Unit 2: Cell death and it's deregulation in cancer Flashcards
What are the 2 main forms of cell death?
Nectrosis
Apoptosis
What is necrosis
Accidental, unregulated and passive cell death (unregulated mass killing) effects groups of cells which release contents resulting in inflamation. (undesirable)
What is a functional consequence of necrosis
Loss of tissue function
What is apoptosis
Organised, tightly regulated and active process (A.K.A type 1 cell death) - avoids inflamation.
Removed damaged and unwanted excess cells.
Does apoptosis effect an individual cell or a cell mass?
Individual cell
What triggers necrosis
SEVERE pathological or traumatic event e.g - Severe infection, changes in pH or temp.
Severe metabolic stress
Chemical toxins
Severe lack of nutrients or O2
How to severe events effect the cell and lead to necrosis
SEVERE cell injury activates the normal stress response. However, the repair pathways become overwhelmed and ATP becomes severely depleted = lack of active transport leading to ion imbalance = NECROSIS
What are 3 triggers for apoptosis
PHYSICAL triggers e.g -
chanhes in GF’s & hormones
Tissue remodelling (hand) & homeostasis during cell growth.
When a cell is no longer needed or maintain balance of cell no.
When there is a need to eliminate DNA damage
What is the other form of cell death and what triggers it
Programmed cell death which occures in anchorage dependant cells when they detatch from their surrounding ECM
What are the morphological features of necrosis
- Passive, doesnt need ATP
- Unregulated
- intitially its reversable
- loss of ion homeostasis = loss of active transport
across PM - PM becomes compromised and cell takes up excess
water and swells - organelles swell including LYSOSOMES and nucleus
- chromatin clumping randomply in nucleus
- lysosomes release degrading cathepsin enzymes =
puncture PM further - cells lyse and release toxic cellular contents into
neighbouring cells = inflamation and mass cell death
What are the morphological features of apoptosis
- active, regulated, ATP dependant
- planned so irriversible after initiation.

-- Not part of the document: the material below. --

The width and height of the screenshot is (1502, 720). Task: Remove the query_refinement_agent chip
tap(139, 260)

- organised so cells shrink, detatch and round up
- dense nuclei structure due to chromatin
condensation - regulated by caspases
- DNA undergoes organised cleavage of 200bp
- PM blebs but doesnt lyse so contents remains
- cytoplasms shrinks
- lysosomes are unafected so no spilling of contents
- cell remians bound by membrane bound apoptotic
boddies to prevent release of toxic materials - apoptotic bodies trigger phagocytosis via
phosphotidyl serine residues recognised by
neighbouring cells
What receptors are on phagocytes which can recognise and bind to the phosphatidy serine residues on apoptotic bodies?
Anexin receptors
How long does apoptosis take
Around 1 hour
Does apoptosis trigger inflamation and why?
No as it doesnt lyse and is cleared promptly. So no inflamatory response which prevents secondary tissue necrosis
What is the intrinsic pathway driven by
intracellular signals driven by a non-receptor mediated mechanisms. Involves mitochondrial changes.

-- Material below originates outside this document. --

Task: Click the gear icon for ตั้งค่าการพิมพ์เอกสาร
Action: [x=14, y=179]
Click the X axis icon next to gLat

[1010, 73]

List death triggers of the intrinsic pathway
Driven by moderate intracellular stress
- withdrawl of GF’s changes intracellular signalling
- Metabolic changed e.g ocidative stress
- mild hypoxia
- DNA damage
What is the intrinsic pathway driven by
Extracellular signals
List death triggers of the extrinsic pathway
Mediated by death receptors at PM e.g TNF receptors or FAS receptors.
Ligand binding to these receptors & trigger the pathway.

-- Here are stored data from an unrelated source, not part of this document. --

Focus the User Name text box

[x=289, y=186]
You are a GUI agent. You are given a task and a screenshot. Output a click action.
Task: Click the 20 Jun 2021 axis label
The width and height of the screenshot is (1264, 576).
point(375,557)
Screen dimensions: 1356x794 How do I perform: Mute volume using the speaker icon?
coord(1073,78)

These ligands are produced by infection and immune response.
What enzymes are involved in apoptosis
Initiator and executioner caspases
What is the initiator caspase responsible for triggering the intrinsic pathway
Caspase 9
What is the initiator caspase responsible for triggering the extrinsic pathway
Caspase 8
Do the intrinsic and extrinsic pathways use different executioner caspases?
No, they both use different initiator caspases but the same executioner caspases.